EXERCISE.
Without changing anything, copy out each entry.

- Opening Delimiter -

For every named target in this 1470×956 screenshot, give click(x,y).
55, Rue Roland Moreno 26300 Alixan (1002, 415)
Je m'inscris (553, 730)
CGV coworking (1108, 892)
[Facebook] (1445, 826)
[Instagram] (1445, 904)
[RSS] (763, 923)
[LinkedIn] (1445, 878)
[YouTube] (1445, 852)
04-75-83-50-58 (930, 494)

- Closing Delimiter -

RESULT OF THE TASK.
For every named target in this 1470×956 screenshot, give click(x,y).
55, Rue Roland Moreno 26300 Alixan (1002, 415)
Je m'inscris (553, 730)
CGV coworking (1108, 892)
[Facebook] (1445, 826)
[Instagram] (1445, 904)
[RSS] (763, 923)
[LinkedIn] (1445, 878)
[YouTube] (1445, 852)
04-75-83-50-58 (930, 494)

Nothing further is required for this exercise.